There’s a magic button you have to press to make it integrate fully. Everybody is confused about why this isn’t the default behavior.


We have many people in my wider team (Finance) that are AI skeptics purely because of their experience with Copilot. Like they don't know what AI is actually capable of when outside of the shackles of Copilot.

Microsoft fumbled so badly here.


its baffling how badly microsoft has handled copilot, this is exactly what copilot in office should have been


it would be bad for Microsoft if that would use Calc on LibreOffice.


stride.microsoft.com is the cowork equivalent I believe.


Only for personal accounts. Enterprise customers have a Frontier agent called Copilot Cowork via the M365 Copilot app.... copilot.


That’s right lol


It's called Microslop for a reason.


> I recently tried Claude Cowork for PowerPoint and I was stunned by the content as well as design quality of the deck it produced. That's a threat for Microsoft because now you don't need the editing tools of PowerPoint, AI replaces it, so all you need is the presentation mode of PowerPoint.

Actually, someone here posted a Claude Code skill recently that generates a presentation as a self-contained HTML5 file, so all you need is a browser.

PowerPoint, as a whole, is doomed.


Powerpoint will continue to persist because other people need to be able to edit your slide deck without understanding your HTML.

My employer blocks office plugins, so I can't try Claude for PowerPoint, but sometimes I get Claude to generate Python scripts, which produce PowerPoint slides via python-pptx. This also benefits from being able to easily read and generate figures from raw data.

I don't really like the way Claude tends to format slides (too much marketing speak and flowcharts), but it has good ideas often enough that it's still worth it to me. So I treat this as a starting point and replace the bad parts.


Or you could just talk to powerpoint, which creates a self contained pptx, which also plays anywhere.

we've hit this point where its cool to have claude reinvent every wheel just because it can.


It's not self-contained, it requires PowerPoint to be indfled. Which is not an issue on corporate machines of course, but maybe you want to do a presentation for a general/broader audience.


Office, or rather Microsoft 365 applications have had web versions for a decade now.


That's besides the point though. With a self-contained HTML, you don't need to go to a special website, you don't need an account or sign-in, heck you don't even need the Internet, and it works pretty much on every device that supports HTML5.


a solution in search of a problem. everyone can open a powerpoint in google docs, hotmail, libreoffice etc.
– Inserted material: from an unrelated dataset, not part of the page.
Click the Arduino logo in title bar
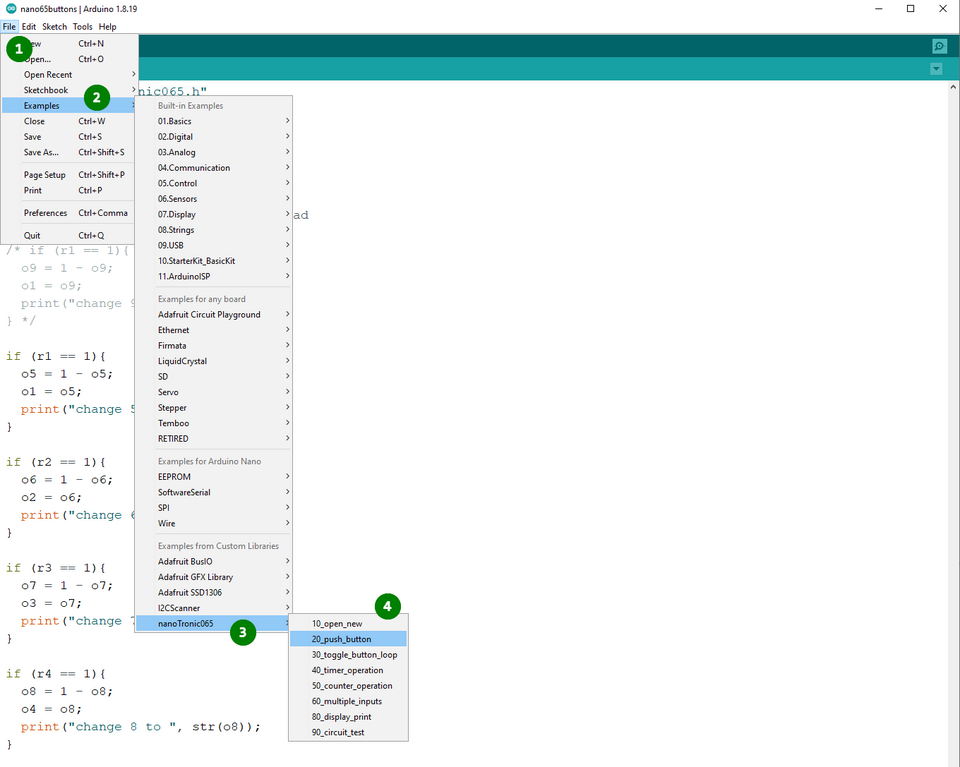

now the person receiving the file has a DIFFERENT experience than they are used to with every other presentation. different hotkeys, different troubleshooting.


I'm not sure that's true - try getting someone to pull up an html5 file on their computer for a presentation...


hrm, double-click and your browser does the rest.

For added benefit, full screen?

Until you need presenter notes or other niceties, this covers a large space of usage.


You mean like, double-click?


you must never have actually done this. it doesn't work the way you think it does. unless it's self contained (like a pp), you can't expect network access to actually deliver when you need it most.


The file the Claude skill spits out is actually fully self-contained, no network access is needed.


that's pretty cool!


you could do that for the past 20 years. i've always hated slides as a medium for anything, but i've been proven wrong tine and again that people love their pp.


Because it was drag and drop interface. This existed for HTML but because web pages got too complicated, so did the WYSIWYGs. By just being a program to show slides, the editing experience was manageable for anyone. But if you can hust type what you want to happen into claude, editng experience doesnt matter as much/at all


I'd love to get a link to that comment/post!